[THE DATA]
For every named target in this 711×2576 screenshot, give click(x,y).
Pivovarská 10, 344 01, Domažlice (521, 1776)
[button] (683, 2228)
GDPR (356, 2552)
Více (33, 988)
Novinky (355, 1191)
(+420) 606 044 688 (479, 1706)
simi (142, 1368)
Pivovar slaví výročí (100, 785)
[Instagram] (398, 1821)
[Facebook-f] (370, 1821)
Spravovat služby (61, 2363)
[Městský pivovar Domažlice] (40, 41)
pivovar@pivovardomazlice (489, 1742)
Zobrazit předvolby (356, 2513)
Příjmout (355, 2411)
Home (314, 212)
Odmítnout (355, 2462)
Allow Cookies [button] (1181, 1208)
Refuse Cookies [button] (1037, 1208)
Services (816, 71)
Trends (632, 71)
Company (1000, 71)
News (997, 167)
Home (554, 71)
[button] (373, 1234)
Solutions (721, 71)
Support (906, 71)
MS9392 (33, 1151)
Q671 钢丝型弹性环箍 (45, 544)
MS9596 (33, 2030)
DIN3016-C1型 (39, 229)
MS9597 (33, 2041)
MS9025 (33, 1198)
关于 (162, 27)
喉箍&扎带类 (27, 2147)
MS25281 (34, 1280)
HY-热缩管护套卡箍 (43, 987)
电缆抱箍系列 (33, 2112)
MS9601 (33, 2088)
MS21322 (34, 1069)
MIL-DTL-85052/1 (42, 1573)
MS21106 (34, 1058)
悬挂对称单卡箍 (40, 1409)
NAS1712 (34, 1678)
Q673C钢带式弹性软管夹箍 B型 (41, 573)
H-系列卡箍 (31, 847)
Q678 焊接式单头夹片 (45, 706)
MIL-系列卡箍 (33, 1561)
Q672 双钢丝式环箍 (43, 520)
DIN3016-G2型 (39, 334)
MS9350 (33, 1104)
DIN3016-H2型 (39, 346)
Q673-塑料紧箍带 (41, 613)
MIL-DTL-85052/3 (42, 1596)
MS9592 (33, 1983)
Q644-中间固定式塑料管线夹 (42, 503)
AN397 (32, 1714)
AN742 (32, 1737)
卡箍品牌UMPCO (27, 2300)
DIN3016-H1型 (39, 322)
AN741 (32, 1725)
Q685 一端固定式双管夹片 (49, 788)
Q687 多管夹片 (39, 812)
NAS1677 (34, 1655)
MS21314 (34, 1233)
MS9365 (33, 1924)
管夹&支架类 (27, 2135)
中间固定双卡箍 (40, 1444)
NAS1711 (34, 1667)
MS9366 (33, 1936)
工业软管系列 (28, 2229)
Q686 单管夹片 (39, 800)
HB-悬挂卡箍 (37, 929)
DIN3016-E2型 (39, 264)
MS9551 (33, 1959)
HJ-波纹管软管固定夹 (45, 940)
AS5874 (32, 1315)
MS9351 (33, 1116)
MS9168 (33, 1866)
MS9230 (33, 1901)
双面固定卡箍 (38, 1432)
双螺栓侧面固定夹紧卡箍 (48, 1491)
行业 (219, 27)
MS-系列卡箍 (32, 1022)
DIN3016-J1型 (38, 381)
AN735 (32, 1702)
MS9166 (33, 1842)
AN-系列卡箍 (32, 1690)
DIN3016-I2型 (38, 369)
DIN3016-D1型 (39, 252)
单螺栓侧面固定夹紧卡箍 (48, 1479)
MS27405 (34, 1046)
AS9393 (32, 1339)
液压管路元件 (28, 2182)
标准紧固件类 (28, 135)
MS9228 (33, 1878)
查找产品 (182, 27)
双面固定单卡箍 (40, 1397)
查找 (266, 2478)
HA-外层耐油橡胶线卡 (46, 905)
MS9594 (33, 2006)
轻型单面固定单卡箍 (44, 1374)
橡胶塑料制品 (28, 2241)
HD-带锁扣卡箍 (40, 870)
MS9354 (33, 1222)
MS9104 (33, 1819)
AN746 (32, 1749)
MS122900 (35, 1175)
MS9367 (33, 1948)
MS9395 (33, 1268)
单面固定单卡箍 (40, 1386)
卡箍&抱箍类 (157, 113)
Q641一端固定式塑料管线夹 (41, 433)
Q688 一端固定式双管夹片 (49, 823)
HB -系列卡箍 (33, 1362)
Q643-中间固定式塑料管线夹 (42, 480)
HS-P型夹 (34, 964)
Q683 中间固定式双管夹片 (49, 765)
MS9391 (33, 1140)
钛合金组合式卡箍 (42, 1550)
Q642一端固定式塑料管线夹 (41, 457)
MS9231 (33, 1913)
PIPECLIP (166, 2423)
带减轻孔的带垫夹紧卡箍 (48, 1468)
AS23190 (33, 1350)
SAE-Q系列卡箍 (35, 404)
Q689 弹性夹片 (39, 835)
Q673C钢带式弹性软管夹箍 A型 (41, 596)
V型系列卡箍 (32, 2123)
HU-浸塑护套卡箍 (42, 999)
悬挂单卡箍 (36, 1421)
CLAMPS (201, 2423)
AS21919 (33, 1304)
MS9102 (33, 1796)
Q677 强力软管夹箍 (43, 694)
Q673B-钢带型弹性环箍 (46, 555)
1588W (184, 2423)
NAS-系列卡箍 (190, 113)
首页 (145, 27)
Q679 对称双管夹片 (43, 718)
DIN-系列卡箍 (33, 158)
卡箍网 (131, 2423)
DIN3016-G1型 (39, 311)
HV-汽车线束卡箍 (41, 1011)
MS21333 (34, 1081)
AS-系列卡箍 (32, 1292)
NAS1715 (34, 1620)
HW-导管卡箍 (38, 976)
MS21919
[/THE DATA]
> [WORK ORDER]: Please copy the lines above from the line with "单螺栓侧面固定夹紧卡箍 (48, 1479)" up to and including the line with "MS9104 (33, 1819)", exactly as written and with nothing else.

> [ANSWER SPACE]:
单螺栓侧面固定夹紧卡箍 (48, 1479)
MS27405 (34, 1046)
AS9393 (32, 1339)
液压管路元件 (28, 2182)
标准紧固件类 (28, 135)
MS9228 (33, 1878)
查找产品 (182, 27)
双面固定单卡箍 (40, 1397)
查找 (266, 2478)
HA-外层耐油橡胶线卡 (46, 905)
MS9594 (33, 2006)
轻型单面固定单卡箍 (44, 1374)
橡胶塑料制品 (28, 2241)
HD-带锁扣卡箍 (40, 870)
MS9354 (33, 1222)
MS9104 (33, 1819)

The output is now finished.